Generally, we give more weight to opinions from your treating sources, since these sources are likely to be the medical professionals most able to provide a detailed, longitudinal picture of your medical impairment(s) and may bring a unique perspective to the medical evidence that cannot be obtained from the objective medical findings alone or from reports of individual examinations, such as consultative examinations or brief hospitalizations. If we find that a treating source's opinion on the issue(s) of the nature and severity of your impairment(s) is well-supported by medically acceptable clinical and laboratory diagnostic techniques and is not inconsistent with the other substantial evidence in your case record, we will give it controlling weight.
20 C.F.R. § 404.1527(d)(2). If the ALJ does not give treating sources controlling weight, five factors must be applied to determine the weight of the opinion. The factors are:
(1) the frequency of examination and the length, nature and extent of the treatment relationship; (2) the evidence in support of the treating physician's opinion; (3) the consistency of the opinion with the record as a whole; (4) whether the opinion is from a specialist; and (5) other factors brought to the Social Security Administration's attention that tend to support or contradict the opinion.
Halloran v. Barnhart, 362 F.3d 28, 32 (2d Cir. 2004). See also 20 C.F.R. § 404.1527(d)(2).

  The parties do not dispute the ALJ's conclusion that Dr. Carey and Dr. Semble were "treating physicians."*fn5 See 20 C.F.R. § 404.1502. Moreover, despite her emphasis on a few comments by Dr. Stanko and Dr. Neustadt, Loturco admits that those doctors do not meet the "requirements of length and frequency of treatment"*fn6 to be considered treating physicians.
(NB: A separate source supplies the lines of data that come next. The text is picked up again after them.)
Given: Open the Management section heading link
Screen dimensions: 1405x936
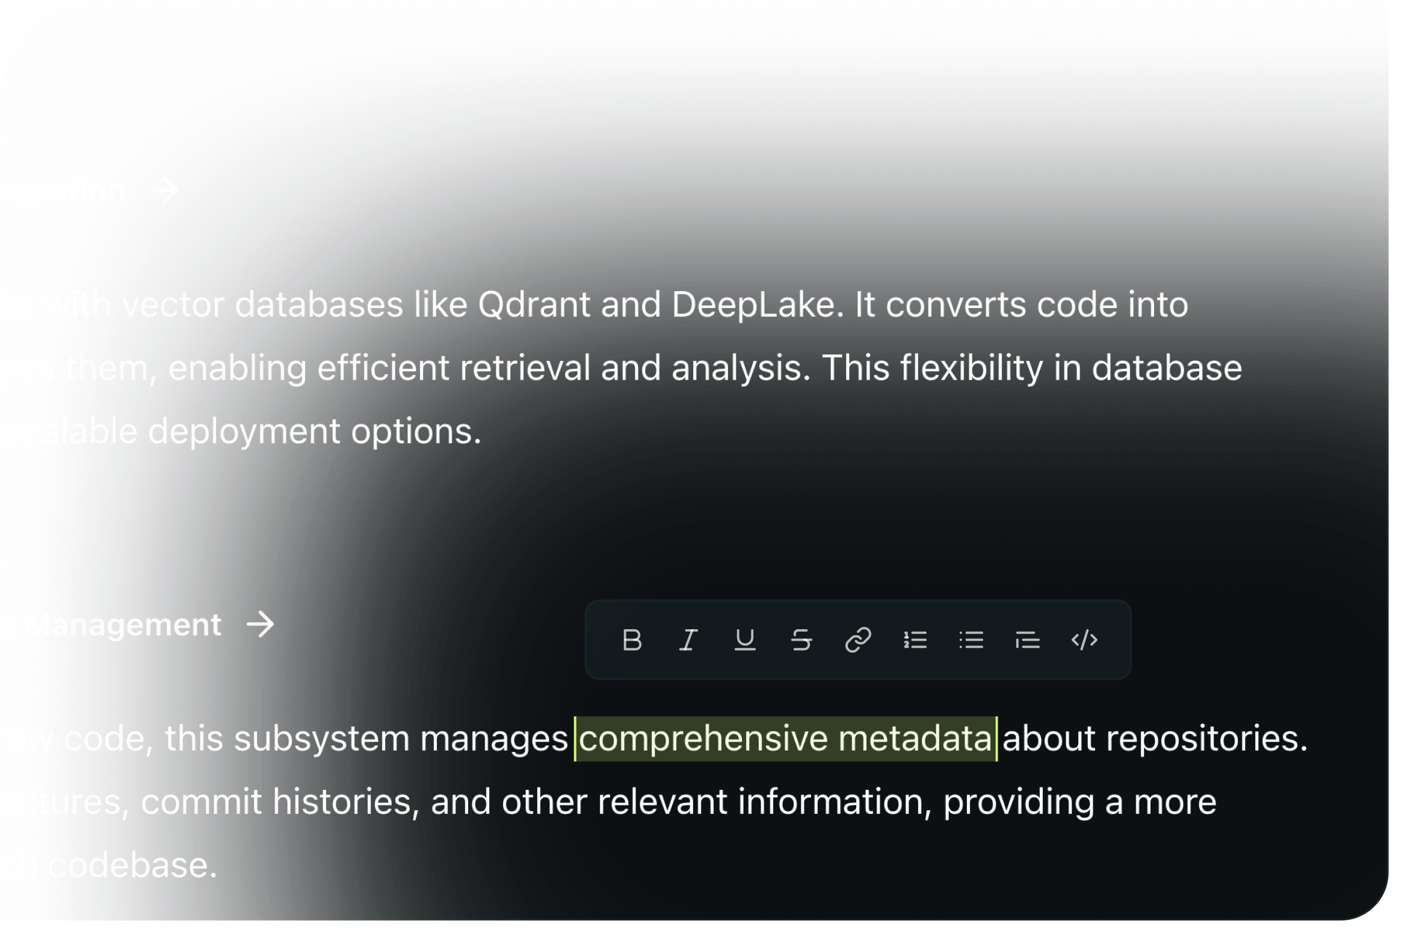Looking at the screenshot, I should [124, 625].
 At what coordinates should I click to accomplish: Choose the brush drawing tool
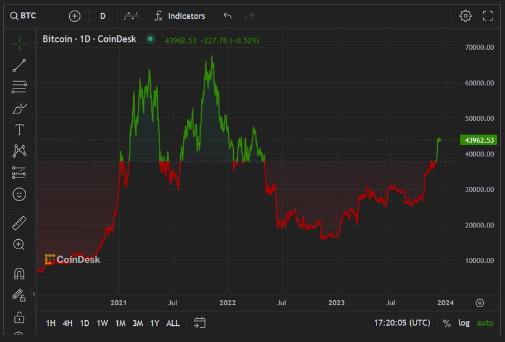(19, 108)
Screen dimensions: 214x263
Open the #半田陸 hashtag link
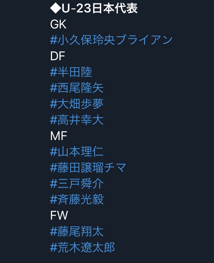click(x=71, y=72)
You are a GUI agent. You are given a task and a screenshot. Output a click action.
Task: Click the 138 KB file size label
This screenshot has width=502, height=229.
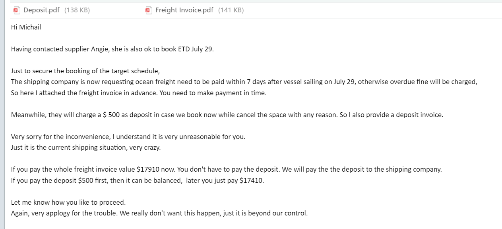[77, 10]
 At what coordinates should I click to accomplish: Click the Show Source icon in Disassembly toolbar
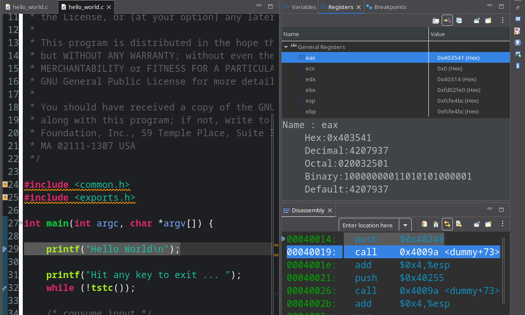tap(458, 224)
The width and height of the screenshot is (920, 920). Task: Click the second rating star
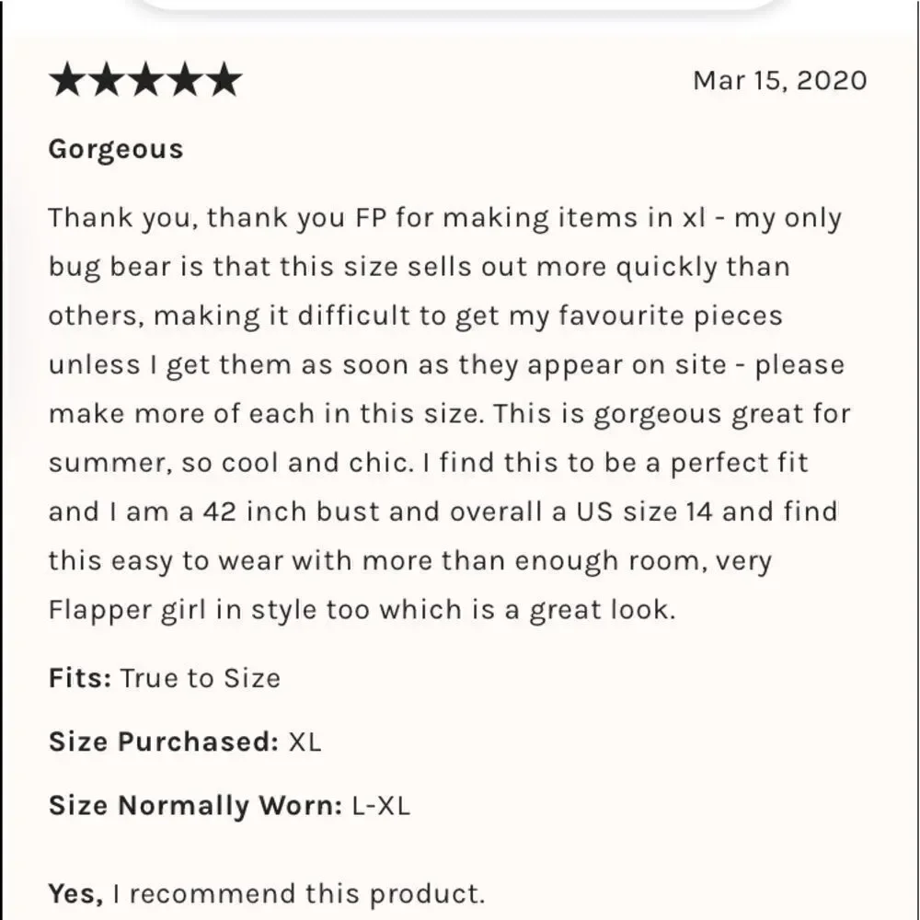pos(106,79)
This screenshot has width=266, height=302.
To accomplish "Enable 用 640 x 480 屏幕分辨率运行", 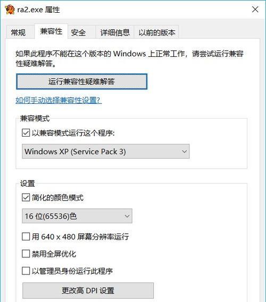I will point(26,236).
  The ALJ found the treating physicians' opinions were "vague and inconsistent with the objective medical evidence." As noted in the ALJ Decision, Dr. Carey's October 30, 1997 report to the Commissioner stated that he could not make a determination on Loturco's ability to conduct work related activities, and that the determination should be reserved for a specialist. Therefore, Dr. Carey did not provide an independent medical opinion to which "controlling weight" would be assigned under the treating physician rule. The opinion of Dr. Semble, who opined that Loturco's symptoms were "permanent," and that she had "permanent limitations in her ability to do her normal work," was not consistent with the objective medical evidence or other physicians' opinions. See Halloran v. Barnhart, 362 F.3d 28, 31 (2d Cir. 2004). Even so, when parsed, Dr. Semble's conclusion is merely that Loturco could not perform her "normal work" of a nurse; he did not opine that she could not do any work. Thus, even if "controlling weight" were assigned to Dr. Semble's opinion under the treating physician rule, it would not alter the outcome of this case because it is not inconsistent with a finding that Loturco could perform light work.

  Loturco's remaining arguments are inapposite. Loturco claims that Dr. Stanko's and Dr. Neustadt's opinions should have been giving controlling weight, but fails to articulate any legal basis for assigning such weight to the opinions of consulting physicians. In any event, Dr. Stanko did not conclude that Loturco was unable to perform alternative work, and Dr. Neustadt's opinion only further supports the Commissioner's position. Loturco also claims that the ALJ did not consider evidence consistent with the opinions of treating physicians, such as an MRI showing a herniated disc. This evidence was contradicted both by objective medical evidence of an earlier CT scan and a subsequent MRI showing no herniation, as well as multiple physicians' opinions suggesting Loturco could perform light work, including those of Drs. Bostic, Neustadt, and Khattack.


  Loturco's motion for a judgment on the pleadings is denied. The Government's cross-motion for the judgment on the pleadings is granted. The Clerk of Court shall close the case.